CSCI 4320 (Principles of Operating Systems), Fall 2003:
Homework 5

Assigned:

November 14, 2003.

Due:

November 20, 2003, at 5pm.

Credit:

30 points.

Be sure you have read chapter 5.

Problems

Do the following problems. You may write out your answers by hand or using a word processor or other program, but please submit hard copy, either in class or in my mailbox in the department office.

1. (5 points) Consider a computer system with the following characteristics: Reading or writing a memory word takes up to 10 nsec. It has 16 CPU registers, and when an interrupt occurs, all of them, plus the program counter and the PSW are pushed onto the stack (in memory). What is the maximum number of interrupts per second this machine can process? (Hint: Observe that after an interrupt is processed, the contents of CPU registers, program counter, and PSW must be restored to their pre-interrupt values by popping them back off the stack.)

2. (5 points) Consider a printer that prints at a maximum rate of 400 characters per second, connected to a computer system in which writing to the printer's output register takes essentially no time. If each character printed requires an interrupt that takes a total of 50 microseconds to process, would it make sense to use interrupt-driven I/O to write to this printer, or would it be better to use programmed I/O? Why? (Hint: How much time is required for interrupt processing if the printer is printing at its maximum rate?)

   Now consider a system with a memory-mapped terminal, and suppose that interrupts take a minimum of 100 nsec to process and copying a byte into the terminal's video RAM takes 10 nsec. Would it make sense to use interrupt-driver I/O to write to the terminal, or would it be better to use programmed I/O? Why?

3. (5 points) The textbook divides the many routines that make up an operating system's I/O software into four layers, as shown in Figure 5-10. In which of these layers should each of the following be done?
   1. Writing commands to a printer controller's device registers.

   2. Detecting that an application program is attempting to write data from an invalid buffer address. (Assume that detecting an invalid buffer address can only be done in supervisor mode.)

   3. Converting floating-point numbers to ASCII for printing.

   4. Computing the track, sector, and head for a disk read operation.

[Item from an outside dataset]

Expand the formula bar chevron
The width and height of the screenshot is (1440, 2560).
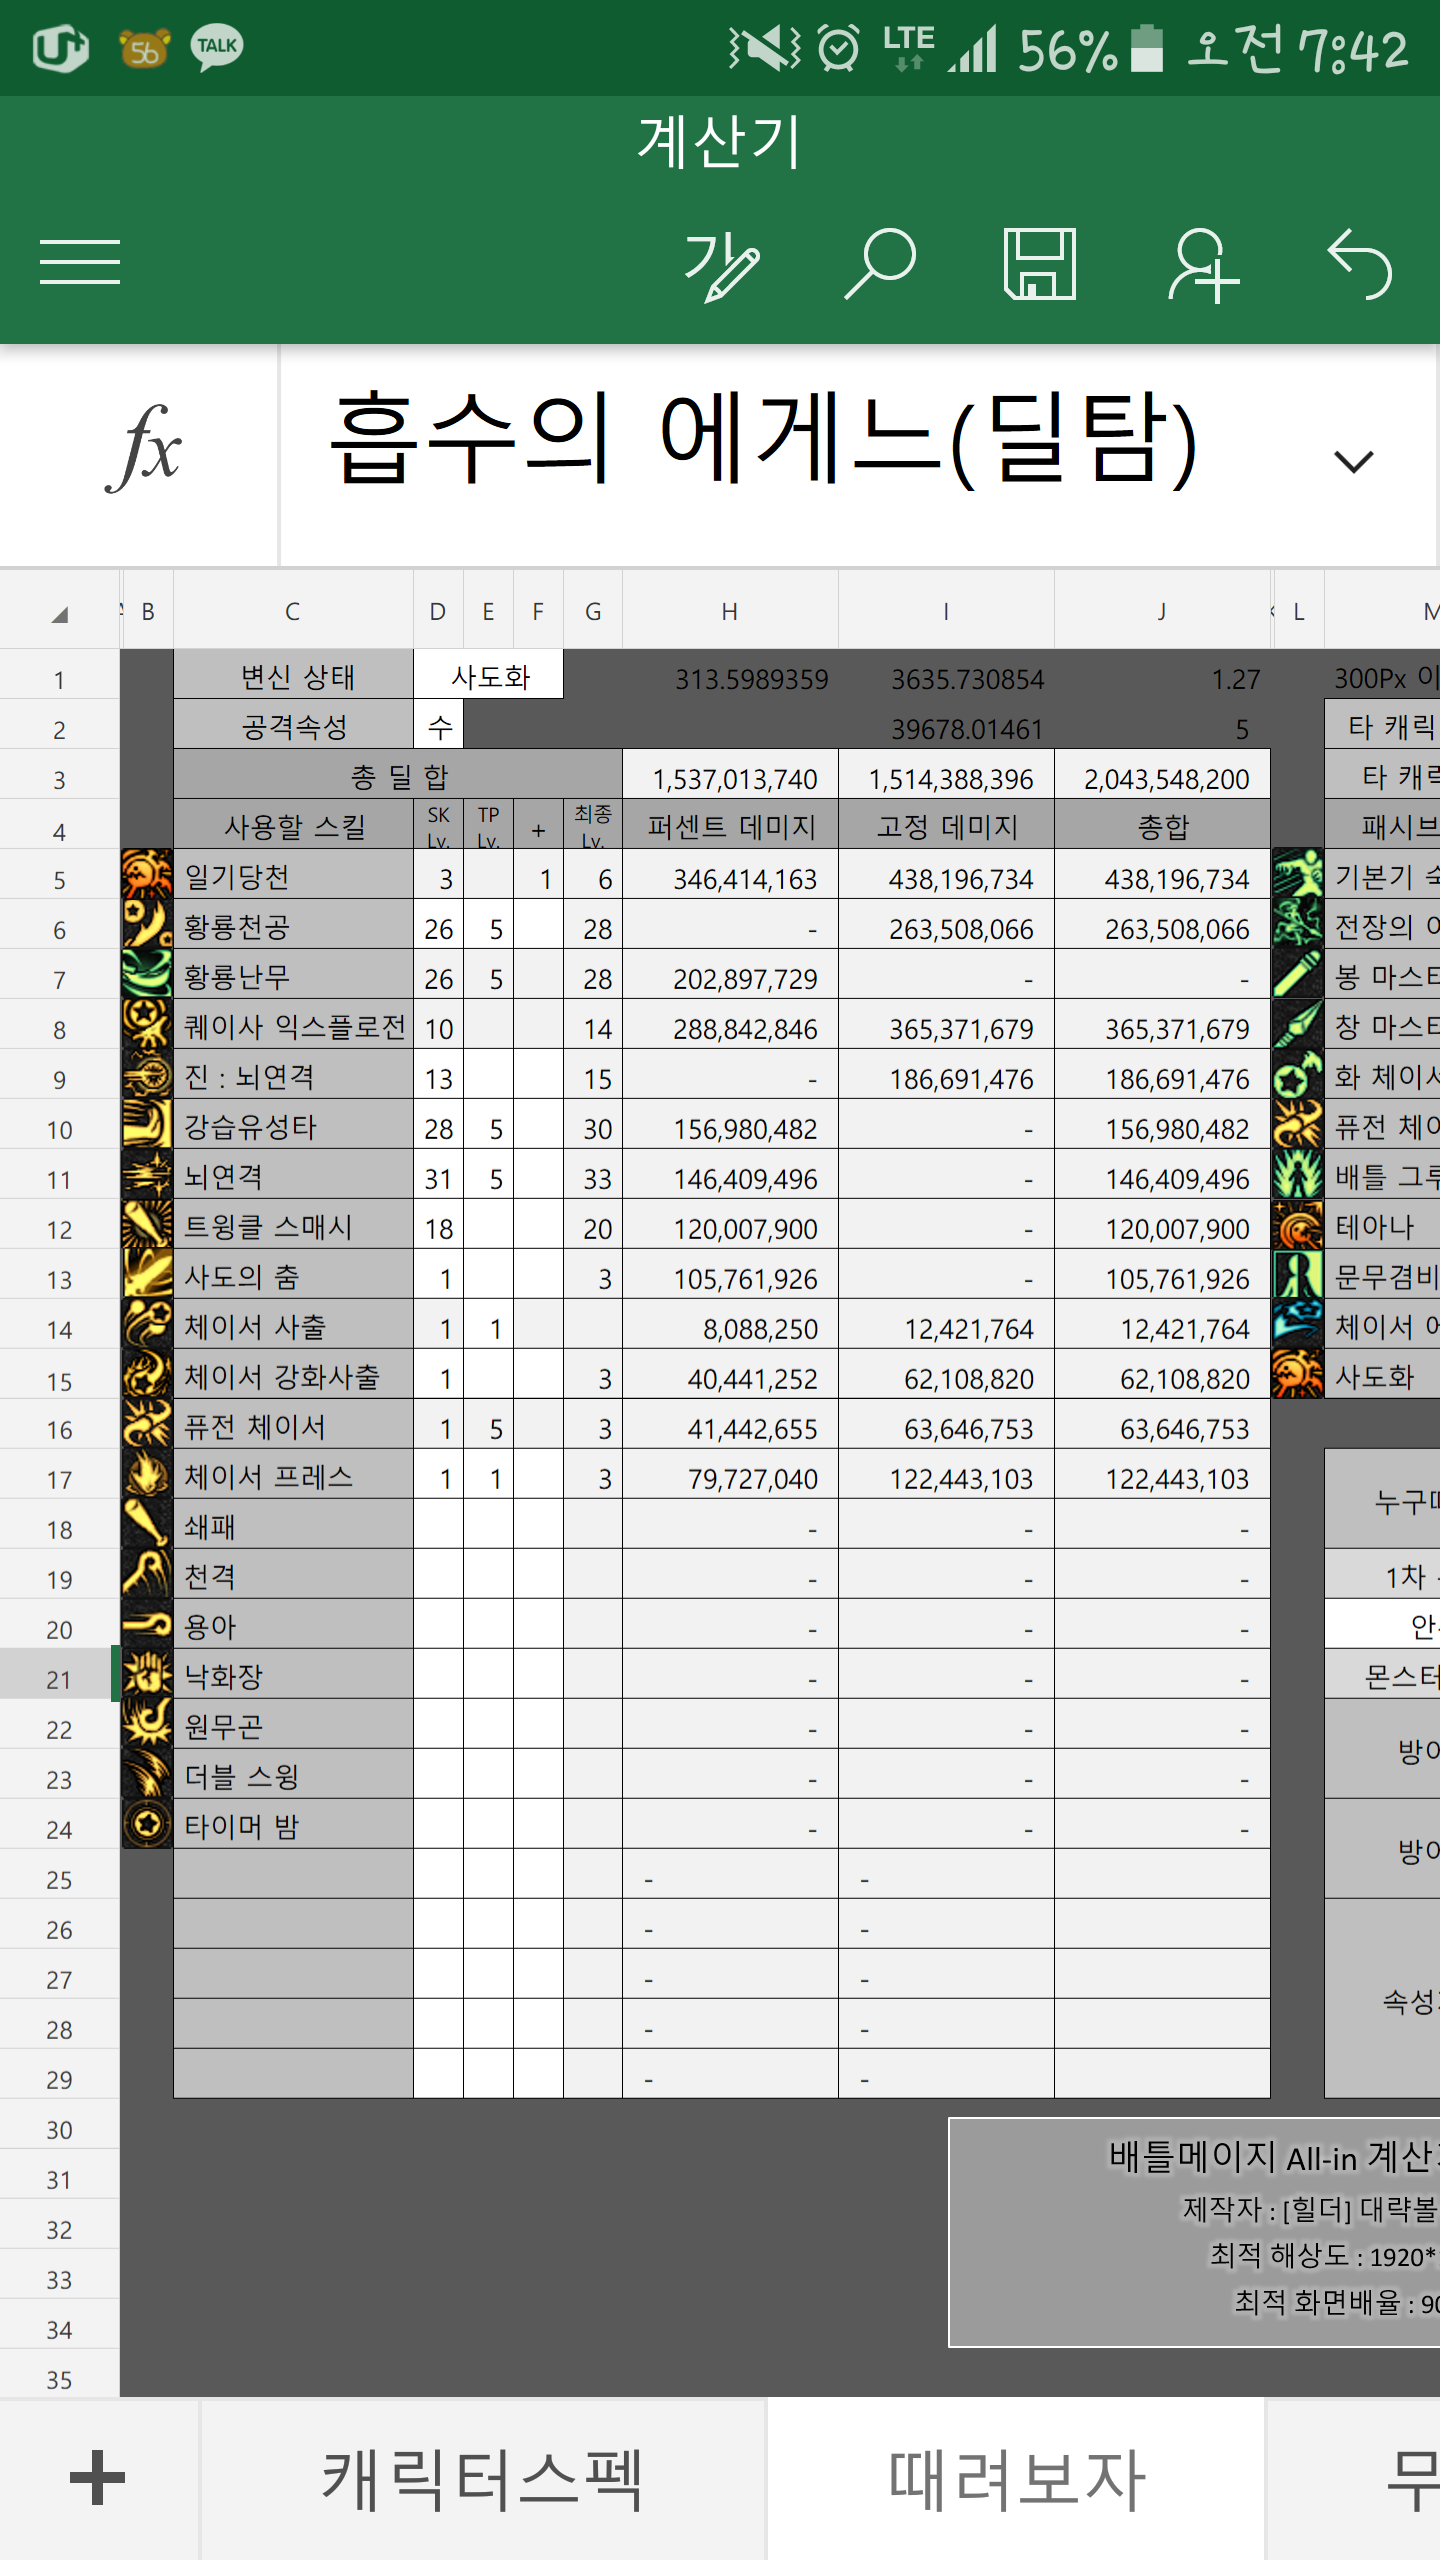click(x=1354, y=461)
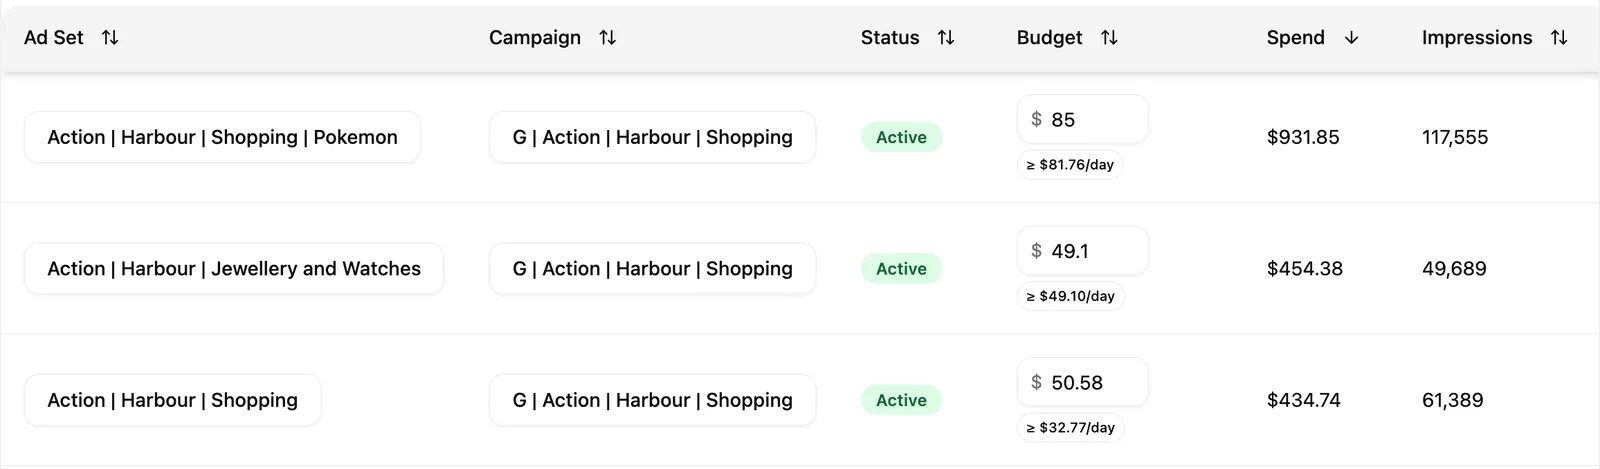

4. (5 points) Consider a system that uses its local area network as follows. An application program makes a system call to write data packets (each 1024 bytes, ignoring headers) to the network. The operating system first copies the data to be sent to a kernel buffer. Working on one packet at a time, it then copies the data to the network controller. When all 1024 bytes have been copied to the network controller, it sends them over the network at a rate of 10 megabits per second. The receiving controller receives each bit a microsecond after it is sent. When the last bit in the packet is received, the destination CPU is interrupted, and its operating system copies the packet into a kernel buffer, inspects it, and copies it into a buffer owned by the application program that should receive it. It then sends back an acknowledgment (assume one bit) to the sending computer, which interrupts the sending CPU, and work can begin on the next packet. How long does it take to send each packet, if it takes one millisecond to process an interrupt (on either CPU) and one microsecond to copy a byte? Assume that the time taken for the receiving CPU to inspect the packet is negligible. What is the effective transfer rate (in bits per second) over this connection?

   (Hints: Notice that some times are per bit and some are per byte. If you think you need to make additional assumptions, do so and explain them. If you show your calculations and briefly explain what you are doing, your odds of getting partial credit are better.)

5. (5 points) Suppose at a given point in time a disk driver has in its queue requests to read cylinders 10, 22, 20, 2, 40, 6, and 38, received in that order. If a seek takes 6 milliseconds per cylinder moved, and the arm is initially at cylinder 20, how much seek time is needed to process these requests using each of the three scheduling algorithms discussed (FCFS, SSF, and elevator)? Assume no other requests arrive while these are being processed.

6. (5 points) Student H. Hacker installs a new disk driver that its author claims improves performance by using the elevator algorithm and also processing requests for multiple sectors within a cylinder in sector order. Hacker, very impressed with this claim, writes a program to test the new driver's performance by reading 10,000 blocks spread randomly across the disk. The observed performance, however, is no better than what would be expected if the driver used a first-come first-served algorithm. Why? What would be a better test of whether the new driver is faster? (Hint: The test program reads the blocks one at a time. Think about how many requests will be on the disk driver's queue at any one time.)